There is ample reason to believe that not only have the voters made up their minds on this issue, but that they don’t want to confront the possibility that Bush dropped the ball. Polls show that voters don’t think Rice’s appearance made much of a difference to their own perceptions that both Bush and Clinton could have done more to stop Al Qaeda, that Bush underestimated the threat from Al Qaeda, that Bush didn’t have a plan in place for dealing with Al Qaeda, and that the FBI and CIA are the ones really to blame for not preventing 9/11. As some of you have noted in other threads, there may be some cognitive dissonance going on here. Voters may simply not want to confront the possibility that this president or any president dropped the ball and was partially responsible for a catastrophe of this magnitude. It is easier and less ominous to blame the intelligence community for not talking to each other, than it is to accept the fact that a president didn’t show enough leadership to undertake basic tasks. Furthermore, it appears the public would rather cut Bush some slack for 9/11, but hold him accountable for what he has done since 9/11.
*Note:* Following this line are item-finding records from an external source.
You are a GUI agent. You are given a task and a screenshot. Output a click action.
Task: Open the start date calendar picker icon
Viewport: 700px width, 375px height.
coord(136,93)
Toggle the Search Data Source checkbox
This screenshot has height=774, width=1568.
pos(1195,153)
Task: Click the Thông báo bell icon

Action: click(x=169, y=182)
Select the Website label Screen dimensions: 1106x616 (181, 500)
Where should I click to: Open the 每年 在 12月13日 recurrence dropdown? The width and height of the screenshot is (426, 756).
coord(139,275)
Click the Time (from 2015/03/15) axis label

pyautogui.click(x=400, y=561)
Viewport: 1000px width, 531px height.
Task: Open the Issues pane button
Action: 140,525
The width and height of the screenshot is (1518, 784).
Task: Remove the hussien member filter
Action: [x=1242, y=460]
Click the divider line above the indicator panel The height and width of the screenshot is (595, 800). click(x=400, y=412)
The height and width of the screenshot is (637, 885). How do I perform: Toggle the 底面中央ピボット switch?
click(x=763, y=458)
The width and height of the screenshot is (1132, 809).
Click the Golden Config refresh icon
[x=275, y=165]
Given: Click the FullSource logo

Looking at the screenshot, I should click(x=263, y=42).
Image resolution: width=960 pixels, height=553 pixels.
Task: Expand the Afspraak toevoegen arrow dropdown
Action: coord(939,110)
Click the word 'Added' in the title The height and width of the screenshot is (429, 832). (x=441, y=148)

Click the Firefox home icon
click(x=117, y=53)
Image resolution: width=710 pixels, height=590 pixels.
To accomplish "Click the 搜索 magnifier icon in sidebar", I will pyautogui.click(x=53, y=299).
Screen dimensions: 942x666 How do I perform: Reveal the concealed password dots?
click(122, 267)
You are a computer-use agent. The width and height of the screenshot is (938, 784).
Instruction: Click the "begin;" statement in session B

Despite frustrations among many of us that Bush will escape accountability for what he should have done in the months before 9/11, the public has now learned that Bush was asleep at the switch and not aggressive in dealing with the Al Qaeda threat. The public conceivably feels that it is too difficult to sort out what should have been done by whom prior to 9/11, but that same public thinks it is easier to pass judgment on what Bush has done since 9/11. And since Bush has spent almost every day since 9/11 linking the war on terror to Iraq, success or failure in Iraq and any terrorist attacks in Europe or here are being viewed by voters as the proof of whether or not Bush was correct in how he responded. Sure, the GOP and its supporters will say that Bush has an edge here because we haven’t been attacked again since 9/11. But that can change between now and the election, and regrettably it's pretty easy for voters to see the deaths and violence in an occupied country one year after “Mission Accomplished” was declared.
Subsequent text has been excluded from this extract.